Instructions for the task:
Copy out, unchanged, the entries beginning with the line that contains "This screenshot has height=813, width=937." and continuing through the line that contains "point(186,212)", including both of those lines.

(Item-finding entries)
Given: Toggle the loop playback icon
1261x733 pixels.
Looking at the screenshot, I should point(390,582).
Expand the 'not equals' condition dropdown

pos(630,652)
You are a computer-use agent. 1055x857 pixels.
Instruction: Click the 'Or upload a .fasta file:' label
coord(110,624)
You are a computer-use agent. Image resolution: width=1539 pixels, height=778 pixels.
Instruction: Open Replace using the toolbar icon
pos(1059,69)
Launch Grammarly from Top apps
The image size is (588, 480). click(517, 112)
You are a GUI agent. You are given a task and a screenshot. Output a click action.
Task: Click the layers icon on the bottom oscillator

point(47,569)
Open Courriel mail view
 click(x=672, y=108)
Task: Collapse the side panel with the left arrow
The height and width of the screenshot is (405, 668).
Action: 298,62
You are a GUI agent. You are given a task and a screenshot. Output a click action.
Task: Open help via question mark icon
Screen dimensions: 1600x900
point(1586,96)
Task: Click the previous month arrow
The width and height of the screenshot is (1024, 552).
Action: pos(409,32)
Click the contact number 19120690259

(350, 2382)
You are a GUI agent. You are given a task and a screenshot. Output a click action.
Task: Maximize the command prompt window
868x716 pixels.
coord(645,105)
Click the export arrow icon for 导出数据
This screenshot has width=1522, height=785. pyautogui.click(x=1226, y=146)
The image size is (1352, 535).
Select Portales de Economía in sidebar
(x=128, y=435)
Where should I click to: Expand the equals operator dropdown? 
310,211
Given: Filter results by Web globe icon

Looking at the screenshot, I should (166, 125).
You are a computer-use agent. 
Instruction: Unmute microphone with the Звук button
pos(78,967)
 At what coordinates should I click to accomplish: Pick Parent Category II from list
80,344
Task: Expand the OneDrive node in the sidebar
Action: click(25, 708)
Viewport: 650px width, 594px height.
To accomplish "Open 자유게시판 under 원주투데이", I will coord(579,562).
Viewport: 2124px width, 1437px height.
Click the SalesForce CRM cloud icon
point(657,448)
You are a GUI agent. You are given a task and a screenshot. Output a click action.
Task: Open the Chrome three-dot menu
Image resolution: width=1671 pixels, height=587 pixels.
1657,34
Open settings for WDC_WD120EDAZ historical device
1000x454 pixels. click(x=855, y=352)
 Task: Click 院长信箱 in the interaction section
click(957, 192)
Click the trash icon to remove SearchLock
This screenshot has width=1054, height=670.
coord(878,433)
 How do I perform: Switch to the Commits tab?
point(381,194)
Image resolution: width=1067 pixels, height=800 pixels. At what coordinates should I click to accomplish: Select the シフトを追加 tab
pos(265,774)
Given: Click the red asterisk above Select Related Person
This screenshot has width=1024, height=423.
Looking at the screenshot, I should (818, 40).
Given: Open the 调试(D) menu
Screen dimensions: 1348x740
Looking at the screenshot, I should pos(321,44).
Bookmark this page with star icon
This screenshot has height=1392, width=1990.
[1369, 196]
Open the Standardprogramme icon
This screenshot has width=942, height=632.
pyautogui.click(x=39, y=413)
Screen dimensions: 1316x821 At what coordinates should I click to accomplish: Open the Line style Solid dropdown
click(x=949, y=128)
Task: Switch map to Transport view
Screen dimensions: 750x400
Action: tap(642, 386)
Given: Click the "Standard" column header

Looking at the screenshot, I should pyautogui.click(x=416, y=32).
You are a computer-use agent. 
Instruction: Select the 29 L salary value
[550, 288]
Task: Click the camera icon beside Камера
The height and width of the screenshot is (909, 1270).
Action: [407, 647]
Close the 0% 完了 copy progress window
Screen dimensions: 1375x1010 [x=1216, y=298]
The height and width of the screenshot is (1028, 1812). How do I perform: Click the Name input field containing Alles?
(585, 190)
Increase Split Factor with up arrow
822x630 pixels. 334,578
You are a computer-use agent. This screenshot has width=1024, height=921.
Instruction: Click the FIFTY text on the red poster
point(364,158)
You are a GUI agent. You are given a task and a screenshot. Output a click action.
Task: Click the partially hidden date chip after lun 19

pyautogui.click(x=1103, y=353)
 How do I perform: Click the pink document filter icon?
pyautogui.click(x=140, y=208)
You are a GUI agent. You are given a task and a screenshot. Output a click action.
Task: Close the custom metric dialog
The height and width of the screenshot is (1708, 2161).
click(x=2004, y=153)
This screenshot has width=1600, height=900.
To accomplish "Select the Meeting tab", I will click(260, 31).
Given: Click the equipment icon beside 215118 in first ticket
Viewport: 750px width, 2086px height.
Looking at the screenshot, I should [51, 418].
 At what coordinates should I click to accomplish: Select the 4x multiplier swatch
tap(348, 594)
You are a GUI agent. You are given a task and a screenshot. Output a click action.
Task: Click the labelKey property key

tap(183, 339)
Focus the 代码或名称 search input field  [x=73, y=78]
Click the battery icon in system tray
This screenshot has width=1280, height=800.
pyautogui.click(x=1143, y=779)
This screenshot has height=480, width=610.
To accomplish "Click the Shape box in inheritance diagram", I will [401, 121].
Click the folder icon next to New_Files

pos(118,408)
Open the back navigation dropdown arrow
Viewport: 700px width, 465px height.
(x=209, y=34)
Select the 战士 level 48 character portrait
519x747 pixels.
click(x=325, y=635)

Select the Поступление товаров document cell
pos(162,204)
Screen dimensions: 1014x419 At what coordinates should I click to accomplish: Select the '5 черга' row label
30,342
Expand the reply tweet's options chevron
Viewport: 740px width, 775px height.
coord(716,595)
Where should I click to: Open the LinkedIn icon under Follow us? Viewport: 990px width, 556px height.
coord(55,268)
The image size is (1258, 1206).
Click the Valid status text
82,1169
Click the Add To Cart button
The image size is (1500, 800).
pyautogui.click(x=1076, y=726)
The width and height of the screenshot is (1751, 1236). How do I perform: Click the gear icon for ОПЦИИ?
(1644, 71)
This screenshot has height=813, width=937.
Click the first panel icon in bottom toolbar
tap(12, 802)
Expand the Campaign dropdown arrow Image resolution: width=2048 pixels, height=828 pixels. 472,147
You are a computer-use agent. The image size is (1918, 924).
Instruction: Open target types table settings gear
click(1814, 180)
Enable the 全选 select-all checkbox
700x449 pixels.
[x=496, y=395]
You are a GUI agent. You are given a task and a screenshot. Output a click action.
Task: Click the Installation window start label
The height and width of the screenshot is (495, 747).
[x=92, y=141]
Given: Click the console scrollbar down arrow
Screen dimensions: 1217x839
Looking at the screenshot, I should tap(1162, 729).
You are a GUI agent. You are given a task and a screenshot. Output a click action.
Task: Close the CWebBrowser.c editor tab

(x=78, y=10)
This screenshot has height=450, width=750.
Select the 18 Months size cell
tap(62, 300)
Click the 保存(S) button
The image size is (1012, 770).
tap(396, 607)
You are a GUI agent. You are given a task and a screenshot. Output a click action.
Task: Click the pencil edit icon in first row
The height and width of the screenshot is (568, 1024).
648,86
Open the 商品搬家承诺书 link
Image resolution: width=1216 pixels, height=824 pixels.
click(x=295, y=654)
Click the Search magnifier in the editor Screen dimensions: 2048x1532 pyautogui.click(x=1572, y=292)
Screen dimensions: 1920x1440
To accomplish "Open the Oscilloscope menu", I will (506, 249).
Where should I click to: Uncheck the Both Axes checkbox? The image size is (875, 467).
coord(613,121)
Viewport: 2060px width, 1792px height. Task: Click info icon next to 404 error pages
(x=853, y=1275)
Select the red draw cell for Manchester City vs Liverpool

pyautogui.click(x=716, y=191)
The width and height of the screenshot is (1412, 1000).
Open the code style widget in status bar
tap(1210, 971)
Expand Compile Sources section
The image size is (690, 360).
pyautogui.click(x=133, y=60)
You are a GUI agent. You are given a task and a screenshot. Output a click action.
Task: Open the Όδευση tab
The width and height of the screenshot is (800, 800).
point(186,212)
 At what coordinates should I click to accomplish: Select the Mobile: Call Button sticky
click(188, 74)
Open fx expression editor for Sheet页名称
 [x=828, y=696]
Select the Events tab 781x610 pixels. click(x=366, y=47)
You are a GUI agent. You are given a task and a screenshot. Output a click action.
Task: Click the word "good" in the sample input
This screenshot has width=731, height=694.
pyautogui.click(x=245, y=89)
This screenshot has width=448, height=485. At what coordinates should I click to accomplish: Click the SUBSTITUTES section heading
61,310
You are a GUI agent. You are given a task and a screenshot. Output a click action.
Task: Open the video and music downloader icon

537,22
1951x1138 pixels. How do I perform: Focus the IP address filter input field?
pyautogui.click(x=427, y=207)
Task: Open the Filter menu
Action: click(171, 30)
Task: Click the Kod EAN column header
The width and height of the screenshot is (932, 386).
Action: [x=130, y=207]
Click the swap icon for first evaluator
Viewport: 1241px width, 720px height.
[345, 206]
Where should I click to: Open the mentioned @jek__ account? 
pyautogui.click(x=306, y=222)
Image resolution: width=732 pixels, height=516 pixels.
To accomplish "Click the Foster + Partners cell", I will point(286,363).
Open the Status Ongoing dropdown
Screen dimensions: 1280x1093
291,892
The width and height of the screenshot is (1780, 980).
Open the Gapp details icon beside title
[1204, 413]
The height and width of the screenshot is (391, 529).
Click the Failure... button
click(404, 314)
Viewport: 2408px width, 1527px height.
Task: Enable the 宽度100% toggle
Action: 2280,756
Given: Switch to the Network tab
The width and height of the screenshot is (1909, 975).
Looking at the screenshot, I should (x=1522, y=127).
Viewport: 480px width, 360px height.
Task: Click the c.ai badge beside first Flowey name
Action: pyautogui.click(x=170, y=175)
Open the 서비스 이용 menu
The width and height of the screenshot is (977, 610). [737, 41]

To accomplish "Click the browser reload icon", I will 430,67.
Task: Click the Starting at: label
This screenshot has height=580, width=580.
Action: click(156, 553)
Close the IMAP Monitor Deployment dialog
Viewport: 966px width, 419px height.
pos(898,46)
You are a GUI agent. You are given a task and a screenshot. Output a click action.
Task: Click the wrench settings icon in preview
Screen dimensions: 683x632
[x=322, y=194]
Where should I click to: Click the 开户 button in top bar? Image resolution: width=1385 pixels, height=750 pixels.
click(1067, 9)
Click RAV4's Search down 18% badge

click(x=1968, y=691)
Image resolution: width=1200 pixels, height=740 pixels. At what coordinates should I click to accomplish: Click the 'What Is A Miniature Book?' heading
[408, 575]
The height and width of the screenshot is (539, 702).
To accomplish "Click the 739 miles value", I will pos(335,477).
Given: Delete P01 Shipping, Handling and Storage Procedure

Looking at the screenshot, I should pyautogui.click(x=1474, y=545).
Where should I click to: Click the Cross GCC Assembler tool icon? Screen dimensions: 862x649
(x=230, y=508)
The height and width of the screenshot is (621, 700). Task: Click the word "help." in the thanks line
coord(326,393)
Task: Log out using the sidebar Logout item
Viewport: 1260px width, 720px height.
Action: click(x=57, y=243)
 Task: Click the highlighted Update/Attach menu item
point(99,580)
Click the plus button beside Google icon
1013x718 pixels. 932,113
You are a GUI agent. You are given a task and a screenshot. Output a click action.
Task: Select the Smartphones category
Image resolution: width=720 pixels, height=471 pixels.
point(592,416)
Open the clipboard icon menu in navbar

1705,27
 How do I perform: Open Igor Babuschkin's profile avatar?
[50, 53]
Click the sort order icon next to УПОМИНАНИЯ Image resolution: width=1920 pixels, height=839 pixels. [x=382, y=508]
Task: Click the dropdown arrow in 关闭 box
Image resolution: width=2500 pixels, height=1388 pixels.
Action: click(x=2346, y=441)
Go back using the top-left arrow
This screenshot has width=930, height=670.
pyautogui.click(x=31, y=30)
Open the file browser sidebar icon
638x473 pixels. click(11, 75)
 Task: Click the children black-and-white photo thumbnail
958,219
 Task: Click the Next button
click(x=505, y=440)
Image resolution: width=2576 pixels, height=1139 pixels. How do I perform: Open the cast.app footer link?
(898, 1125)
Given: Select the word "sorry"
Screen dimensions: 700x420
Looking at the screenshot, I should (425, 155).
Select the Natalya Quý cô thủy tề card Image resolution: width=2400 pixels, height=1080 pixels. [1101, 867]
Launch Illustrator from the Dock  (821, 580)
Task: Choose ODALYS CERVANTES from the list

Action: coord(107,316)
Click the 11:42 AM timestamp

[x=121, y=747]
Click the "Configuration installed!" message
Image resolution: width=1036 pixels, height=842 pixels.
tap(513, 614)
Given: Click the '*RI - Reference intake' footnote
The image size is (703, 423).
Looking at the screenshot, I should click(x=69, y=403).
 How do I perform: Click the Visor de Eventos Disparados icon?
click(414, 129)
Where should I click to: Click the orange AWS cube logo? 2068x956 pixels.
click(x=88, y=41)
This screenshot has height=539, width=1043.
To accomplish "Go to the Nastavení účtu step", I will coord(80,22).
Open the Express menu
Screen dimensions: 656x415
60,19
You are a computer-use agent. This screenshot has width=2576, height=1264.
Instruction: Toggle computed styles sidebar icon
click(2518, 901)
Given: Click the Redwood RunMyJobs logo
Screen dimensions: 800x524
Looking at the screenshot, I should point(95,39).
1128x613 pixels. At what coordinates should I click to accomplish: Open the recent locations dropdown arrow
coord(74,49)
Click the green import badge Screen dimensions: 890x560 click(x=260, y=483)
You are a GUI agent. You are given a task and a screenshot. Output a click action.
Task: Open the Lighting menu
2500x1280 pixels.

Response:
This screenshot has height=813, width=937.
Click the first panel icon in bottom toolbar
tap(12, 802)
Expand the Campaign dropdown arrow Image resolution: width=2048 pixels, height=828 pixels. 472,147
You are a computer-use agent. The image size is (1918, 924).
Instruction: Open target types table settings gear
click(1814, 180)
Enable the 全选 select-all checkbox
700x449 pixels.
[x=496, y=395]
You are a GUI agent. You are given a task and a screenshot. Output a click action.
Task: Click the Installation window start label
The height and width of the screenshot is (495, 747).
[x=92, y=141]
Given: Click the console scrollbar down arrow
Screen dimensions: 1217x839
Looking at the screenshot, I should tap(1162, 729).
You are a GUI agent. You are given a task and a screenshot. Output a click action.
Task: Close the CWebBrowser.c editor tab

(x=78, y=10)
This screenshot has height=450, width=750.
Select the 18 Months size cell
tap(62, 300)
Click the 保存(S) button
The image size is (1012, 770).
tap(396, 607)
You are a GUI agent. You are given a task and a screenshot. Output a click action.
Task: Click the pencil edit icon in first row
The height and width of the screenshot is (568, 1024).
648,86
Open the 商品搬家承诺书 link
Image resolution: width=1216 pixels, height=824 pixels.
click(x=295, y=654)
Click the Search magnifier in the editor Screen dimensions: 2048x1532 pyautogui.click(x=1572, y=292)
Screen dimensions: 1920x1440
To accomplish "Open the Oscilloscope menu", I will (506, 249).
Where should I click to: Uncheck the Both Axes checkbox? The image size is (875, 467).
coord(613,121)
Viewport: 2060px width, 1792px height. Task: Click info icon next to 404 error pages
(x=853, y=1275)
Select the red draw cell for Manchester City vs Liverpool

pyautogui.click(x=716, y=191)
The width and height of the screenshot is (1412, 1000).
Open the code style widget in status bar
tap(1210, 971)
Expand Compile Sources section
The image size is (690, 360).
pyautogui.click(x=133, y=60)
You are a GUI agent. You are given a task and a screenshot. Output a click action.
Task: Open the Όδευση tab
The width and height of the screenshot is (800, 800).
point(186,212)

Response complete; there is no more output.